**Selected excerpt**
###

Re: It’s time to resume visits, letters June 25

Thank you, J. Reid, for bringing up a subject that does not seem to generate much attention in B.C. by the media, by our health minister, Adrian Dix, or by our medical officer, Dr. Bonnie Henry.

It has been 102 days since my mother’s care home started its lockdown. Family members are restricted to 15 minutes of window visits. Talking on the phone through the window does not work for those with dementia or who are hard of hearing. It is heartbreaking to see my mom’s sad eyes when she is pushed away in her wheelchair by the care aide after each window visit.

Updates from Minister Dix and Dr. Henry provide no useful information to families of care home residents and certainly no information about plans to allow family visits, even though the majority of fatalities from COVID-19 are seniors in care facilities.

It is not just long-term care homes that are on lockdown. Many assisted-living facilities are also in the same situation. It seems the most vulnerable are ignored before, during and, possibly, after, the pandemic. They are suffering from depression and no one is talking about it. Long-term care residents are elderly and may die from non-COVID-19 causes. And they die without seeing their families again and with strangers holding their hands. Prisoners in jail have a better time than them.

Ontario has started allowing visits by family members who test negative for COVID-19. But in B.C., Dr. Henry does not let asymptomatic citizens get tested. If care home staff can enter the homes because they have no fever, then family members with no fever should be allowed to enter.

Or at least, as J. Reid suggests, start with outdoor visits that are now allowed in Manitoba, Saskatchewan, and Alberta. So, British Columbia, it is your turn.

L. Young, White Rock

Editor’s note: On June 30, Dr. Bonnie Henry announced that restrictions around visits to assisted-living and long-term care facilities in B.C. will begin to be lifted within a week to 10 days.

###

**Problem**
Reword the letter's passage starting at "Updates from Minister" and ending at "time than them.", swapping "pandemic" for "crisis". The records have no connection to the letter.

###

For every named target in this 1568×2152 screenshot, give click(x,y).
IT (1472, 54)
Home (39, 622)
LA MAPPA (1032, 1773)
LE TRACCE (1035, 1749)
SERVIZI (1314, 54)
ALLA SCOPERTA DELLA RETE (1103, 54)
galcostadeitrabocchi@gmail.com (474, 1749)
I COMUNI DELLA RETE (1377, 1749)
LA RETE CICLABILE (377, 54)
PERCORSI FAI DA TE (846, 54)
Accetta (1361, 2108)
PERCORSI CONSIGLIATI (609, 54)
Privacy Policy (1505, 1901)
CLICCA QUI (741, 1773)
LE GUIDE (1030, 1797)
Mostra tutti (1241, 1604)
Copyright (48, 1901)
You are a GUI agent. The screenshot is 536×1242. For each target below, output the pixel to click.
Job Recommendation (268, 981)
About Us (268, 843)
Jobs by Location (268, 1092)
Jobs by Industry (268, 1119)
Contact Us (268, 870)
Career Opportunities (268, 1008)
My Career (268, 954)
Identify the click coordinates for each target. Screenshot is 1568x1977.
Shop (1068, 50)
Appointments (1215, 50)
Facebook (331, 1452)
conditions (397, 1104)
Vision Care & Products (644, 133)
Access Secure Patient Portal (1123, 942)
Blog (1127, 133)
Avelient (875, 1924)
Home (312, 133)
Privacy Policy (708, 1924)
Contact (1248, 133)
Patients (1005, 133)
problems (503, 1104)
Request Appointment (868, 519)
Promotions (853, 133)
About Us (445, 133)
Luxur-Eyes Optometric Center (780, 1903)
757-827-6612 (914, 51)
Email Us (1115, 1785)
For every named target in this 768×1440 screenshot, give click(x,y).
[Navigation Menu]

###

**The completed task**
Updates from Minister Dix and Dr. Henry provide no useful information to families of care home residents and certainly no information about plans to allow family visits, even though the majority of fatalities from COVID-19 are seniors in care facilities.

It is not just long-term care homes that are on lockdown. Many assisted-living facilities are also in the same situation. It seems the most vulnerable are ignored before, during and, possibly, after, the crisis. They are suffering from depression and no one is talking about it. Long-term care residents are elderly and may die from non-COVID-19 causes. And they die without seeing their families again and with strangers holding their hands. Prisoners in jail have a better time than them.